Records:
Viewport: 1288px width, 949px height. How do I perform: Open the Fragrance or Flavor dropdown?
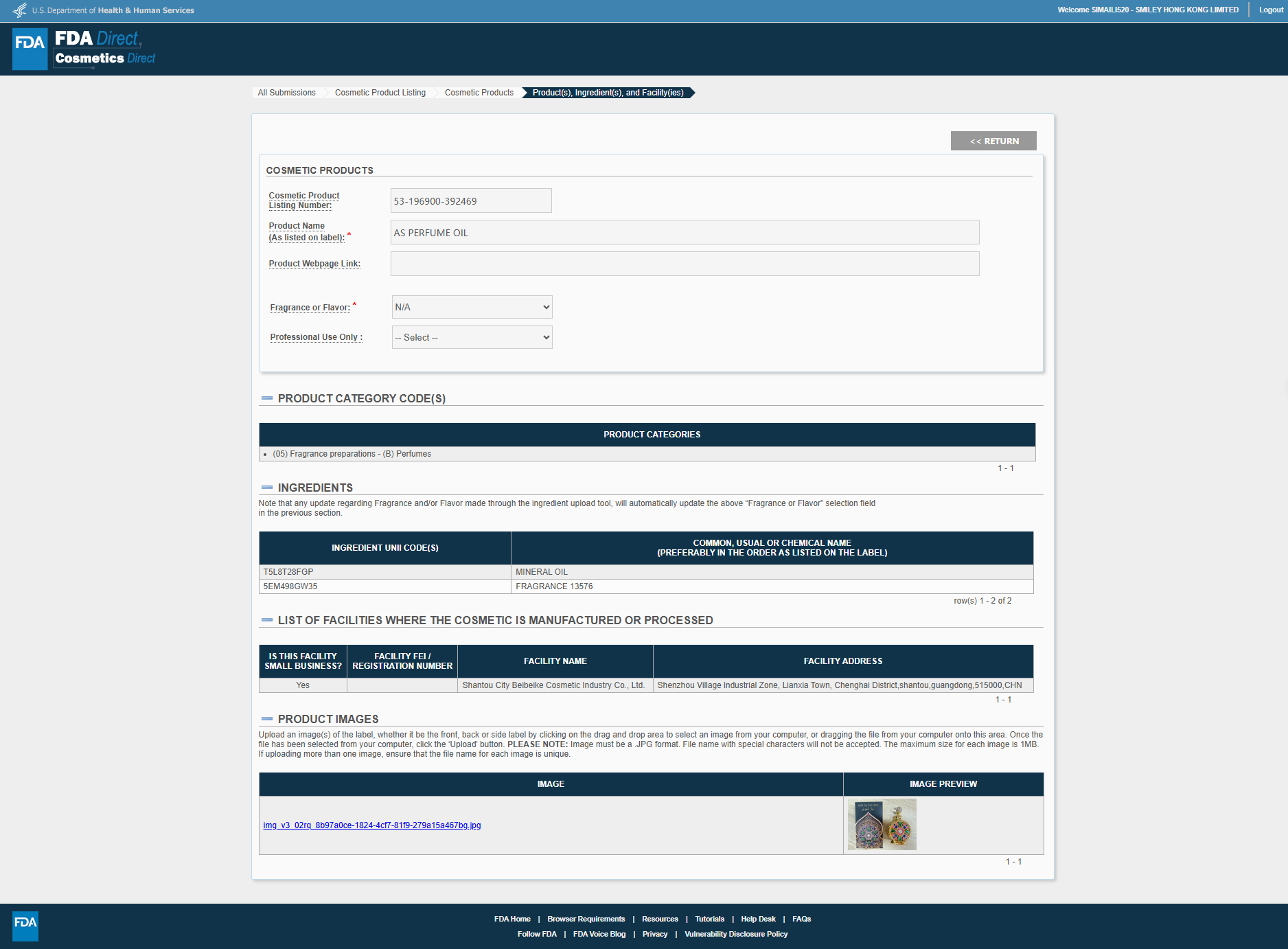472,307
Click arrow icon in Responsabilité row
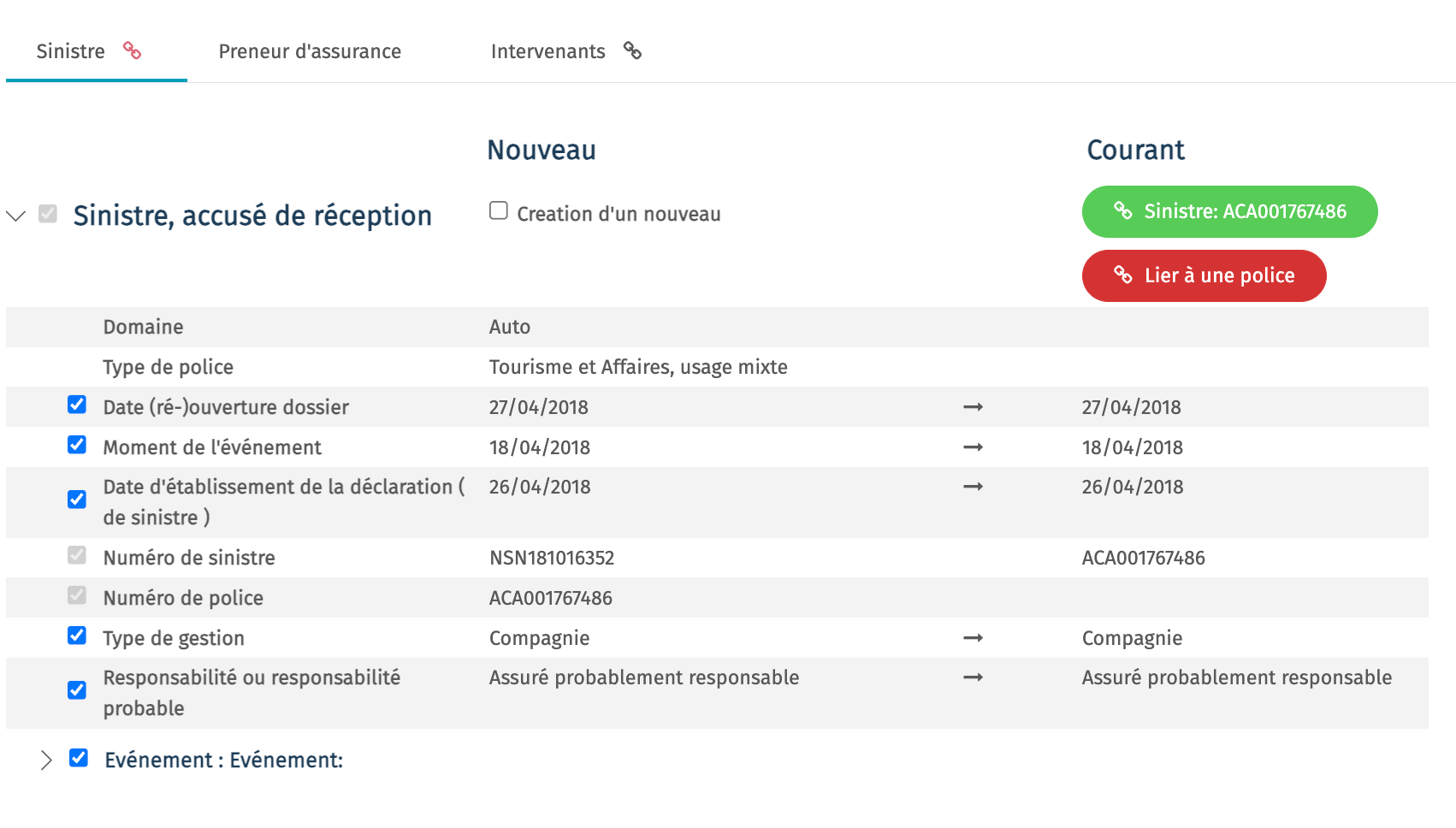 pos(973,677)
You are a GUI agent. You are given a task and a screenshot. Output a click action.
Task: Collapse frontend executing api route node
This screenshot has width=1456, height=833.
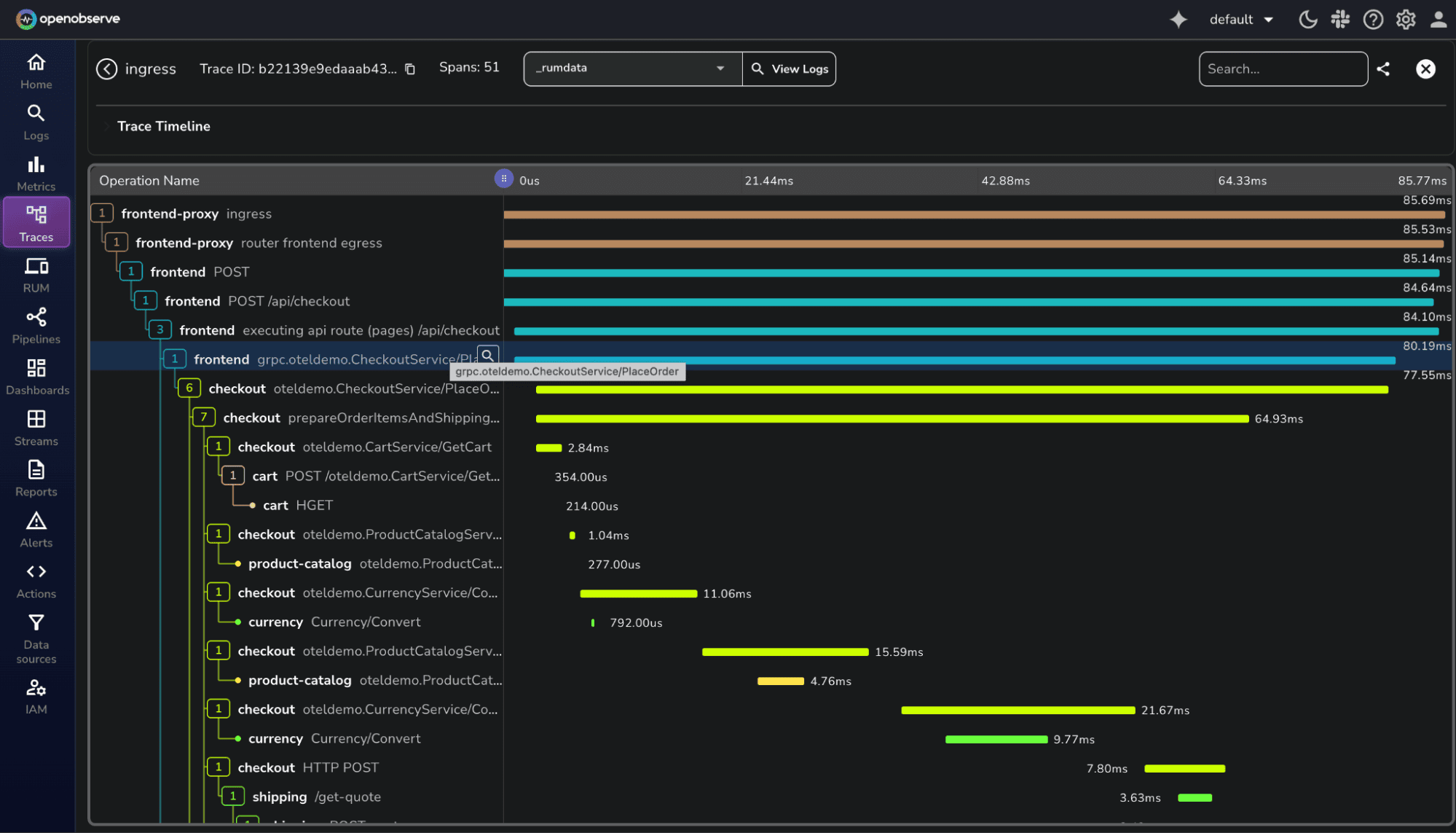pyautogui.click(x=160, y=330)
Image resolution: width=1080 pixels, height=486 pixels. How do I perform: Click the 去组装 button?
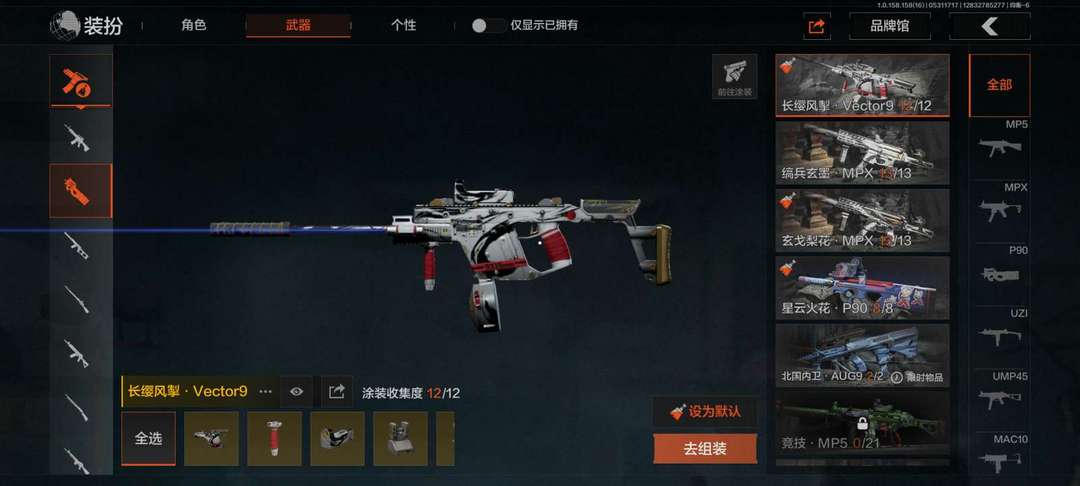coord(705,449)
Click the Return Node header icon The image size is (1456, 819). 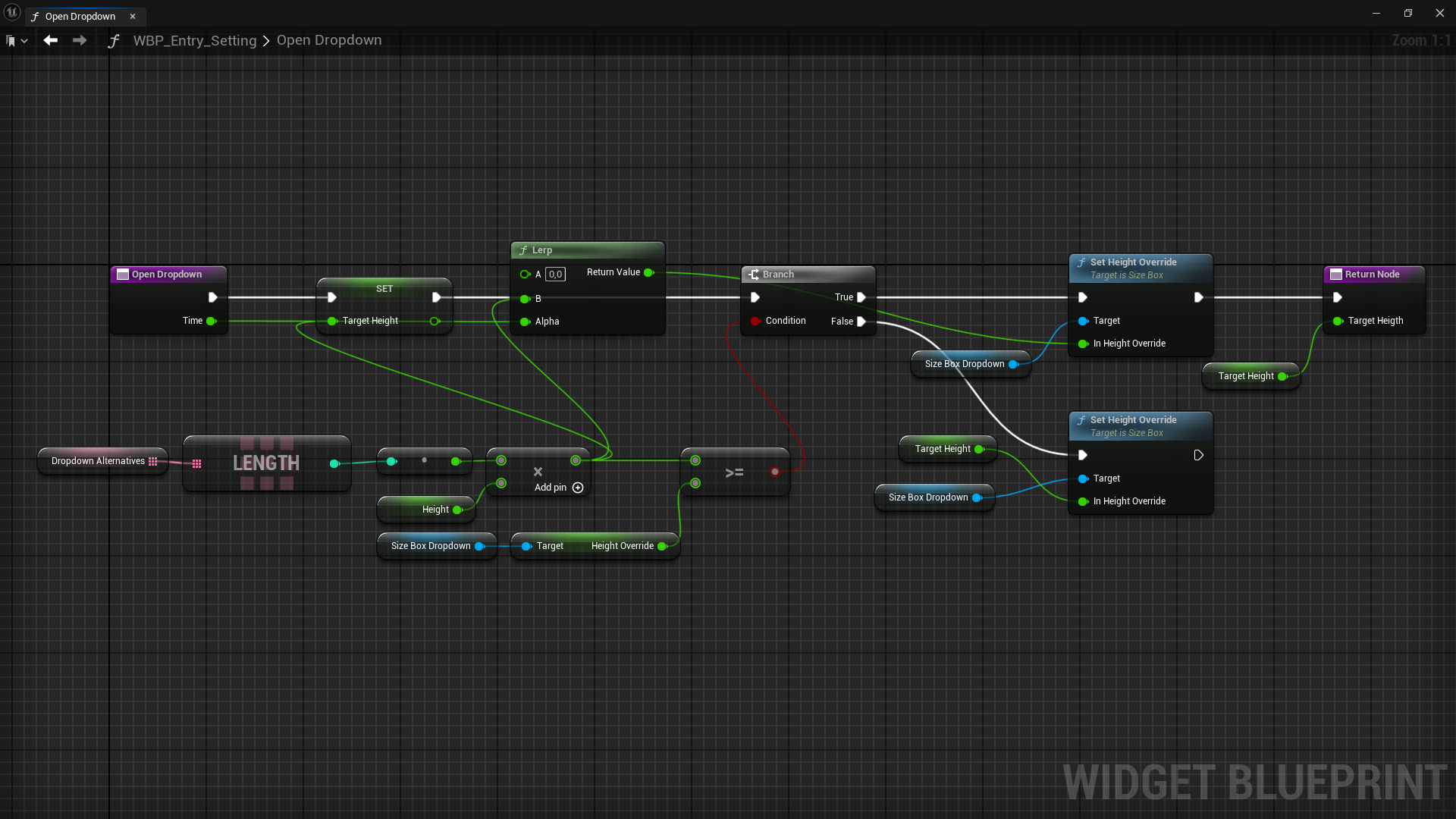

> Goal of the exercise: Render the listing as a Markdown table with the columns Row and Line. Begin at the line that contains "Click arrow icon in Responsabilité row", stop at the end of the listing with both ends included, omit blank lines, and leave the pictures out.

> Task response:
| Row | Line |
|---|---|
| 1 | Click arrow icon in Responsabilité row |
| 2 |  pos(973,677) |
| 3 | You are a GUI agent. You are given a task and a screenshot. Output a click action. |
| 4 | Task: Collapse frontend executing api route node |
| 5 | This screenshot has width=1456, height=833. |
| 6 | pyautogui.click(x=160, y=330) |
| 7 | Image resolution: width=1080 pixels, height=486 pixels. How do I perform: Click the 去组装 button? |
| 8 | coord(705,449) |
| 9 | Click the Return Node header icon The image size is (1456, 819).  |